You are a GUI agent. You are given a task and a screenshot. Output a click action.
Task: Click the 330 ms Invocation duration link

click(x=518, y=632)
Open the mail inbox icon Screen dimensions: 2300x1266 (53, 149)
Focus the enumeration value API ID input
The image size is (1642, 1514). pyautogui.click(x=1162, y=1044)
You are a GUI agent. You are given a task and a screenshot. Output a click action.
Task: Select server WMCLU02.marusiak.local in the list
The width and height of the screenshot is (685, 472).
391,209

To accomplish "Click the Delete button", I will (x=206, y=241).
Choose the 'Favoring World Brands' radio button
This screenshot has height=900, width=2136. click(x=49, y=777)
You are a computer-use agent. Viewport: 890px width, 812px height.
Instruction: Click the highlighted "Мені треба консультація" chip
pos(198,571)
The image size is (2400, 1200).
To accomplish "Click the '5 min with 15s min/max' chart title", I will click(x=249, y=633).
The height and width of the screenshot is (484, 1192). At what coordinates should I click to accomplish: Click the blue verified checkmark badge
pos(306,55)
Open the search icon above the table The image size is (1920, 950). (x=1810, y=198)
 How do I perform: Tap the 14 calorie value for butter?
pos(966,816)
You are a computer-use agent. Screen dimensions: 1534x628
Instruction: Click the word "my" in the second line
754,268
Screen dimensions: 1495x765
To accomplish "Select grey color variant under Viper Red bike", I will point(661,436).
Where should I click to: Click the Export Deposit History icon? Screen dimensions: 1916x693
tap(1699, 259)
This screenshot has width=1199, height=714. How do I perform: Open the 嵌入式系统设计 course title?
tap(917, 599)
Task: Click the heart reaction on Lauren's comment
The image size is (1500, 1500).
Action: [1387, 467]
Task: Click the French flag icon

• • •

Set problem
Go through all the entries above and write them out again, swapping every occurrence of "GUI agent" for "desktop assistant". Leave everything else untouched.

Written answer
You are a desktop assistant. You are given a task and a screenshot. Output a click action.
Task: Click the 330 ms Invocation duration link

click(x=518, y=632)
Open the mail inbox icon Screen dimensions: 2300x1266 (53, 149)
Focus the enumeration value API ID input
The image size is (1642, 1514). pyautogui.click(x=1162, y=1044)
You are a desktop assistant. You are given a task and a screenshot. Output a click action.
Task: Select server WMCLU02.marusiak.local in the list
The width and height of the screenshot is (685, 472).
391,209

To accomplish "Click the Delete button", I will (x=206, y=241).
Choose the 'Favoring World Brands' radio button
This screenshot has height=900, width=2136. click(x=49, y=777)
You are a computer-use agent. Viewport: 890px width, 812px height.
Instruction: Click the highlighted "Мені треба консультація" chip
pos(198,571)
The image size is (2400, 1200).
To accomplish "Click the '5 min with 15s min/max' chart title", I will click(x=249, y=633).
The height and width of the screenshot is (484, 1192). At what coordinates should I click to accomplish: Click the blue verified checkmark badge
pos(306,55)
Open the search icon above the table The image size is (1920, 950). (x=1810, y=198)
 How do I perform: Tap the 14 calorie value for butter?
pos(966,816)
You are a computer-use agent. Screen dimensions: 1534x628
Instruction: Click the word "my" in the second line
754,268
Screen dimensions: 1495x765
To accomplish "Select grey color variant under Viper Red bike", I will point(661,436).
Where should I click to: Click the Export Deposit History icon? Screen dimensions: 1916x693
tap(1699, 259)
This screenshot has width=1199, height=714. How do I perform: Open the 嵌入式系统设计 course title?
tap(917, 599)
Task: Click the heart reaction on Lauren's comment
The image size is (1500, 1500).
Action: [1387, 467]
Task: Click the French flag icon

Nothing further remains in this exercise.